Xavier proposed the idea of keeping lalrpop, but having it generate a stream/list of what he called "events". These events represent an untyped ast in a flat manner. From here, the comments and whitespace can be reinjected into this event list before or during the construction of the lossless untyped ast. Of course, this method isn't restricted to lalrpop, any parser library can be used in this approach. Rust-analyzer employs this approach as is discussed in event.rs.

Advantages

  • Is a method that is agnostic to the libraries used. We could keep lalrpop in place for instance.

Disadvantages

  • Perceived complexity. This adds another layer to the parser. Xavier has already applied this approach to a toy language of themselves, so it is at least a valid approach.
  • Doesn't reduce the number of grammars.

Tree-sitter?

In issue #656, Yann remarked that there are multiple grammar definitions for the nickel language. It would be nice to share a grammar for editors and nickel itself. Tree-sitter's concept is not too far removed from rowan (an untyped tree that is easy to update) with similar purposes (to ease the creation of development tools). However, tree-sitter does not provide the nice interface that rowan provides. For instances, there are no SyntaxNodes/RedNodes and no included trait to convert the CST to a suitable AST. Aside from toy-examples there are, no existing projects that utilize tree-sitter as a parser for a rts/compiler/etc. This is due to the fact that tree-sitter's error nodes do not provide substantial information about the error that occurred. Some information can be derived from the surrounding nodes, but this is obviously suboptimal.
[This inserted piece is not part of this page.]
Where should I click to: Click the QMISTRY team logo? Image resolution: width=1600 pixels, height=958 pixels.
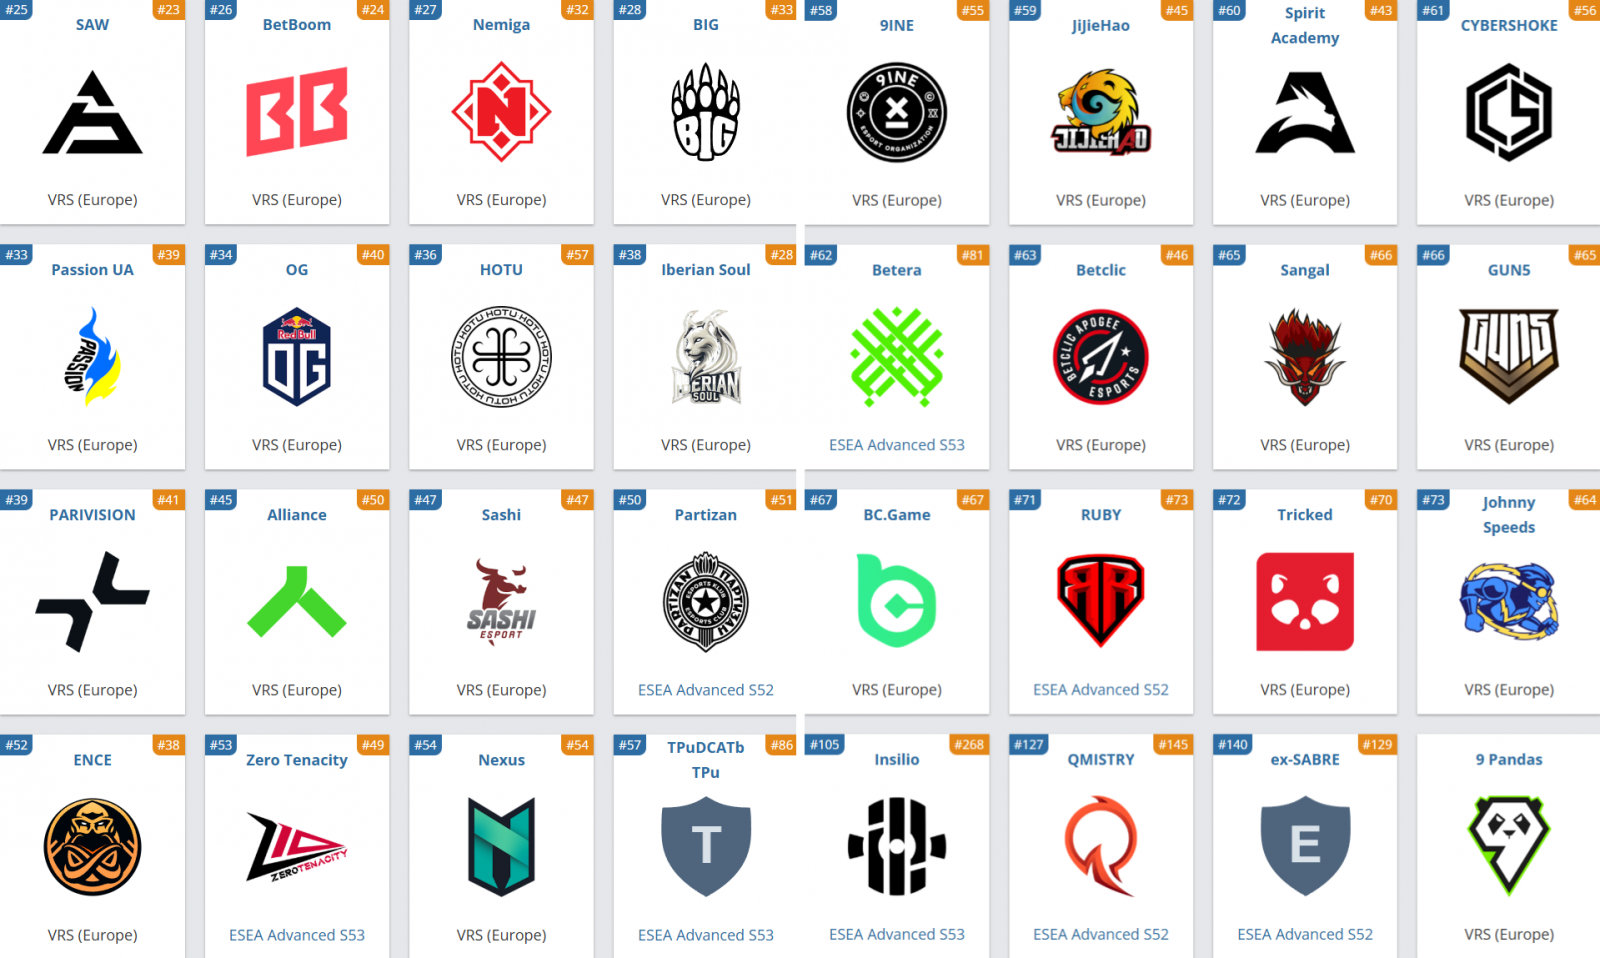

Don't use a uniform parser

While the concept of using the same parser/grammar for the interpreter and formatter/other tools is nice, we ought to also consider the fact that these tools have distinctly varying purposes. In short, a lossless parser just doesn't serve any purpose to the nickel binary. Based on current experience with the lalrpop parser, it might actually introduce more overhead if we try to use the same parser for both.

Proposed approach

I can't recommend any solution without input from those who have worked with the current lalrpop grammar. Depending on how hard it was to implement that, we should determine if integrating a lossless ast with the nickel binary is desirable. If so, I propose we contribute to the existing tree-sitter parser . With that experience, we can attempt to write a simple formatter, which could give us the insight required to determine if tree-sitter would be sufficient for use in the nickel binary.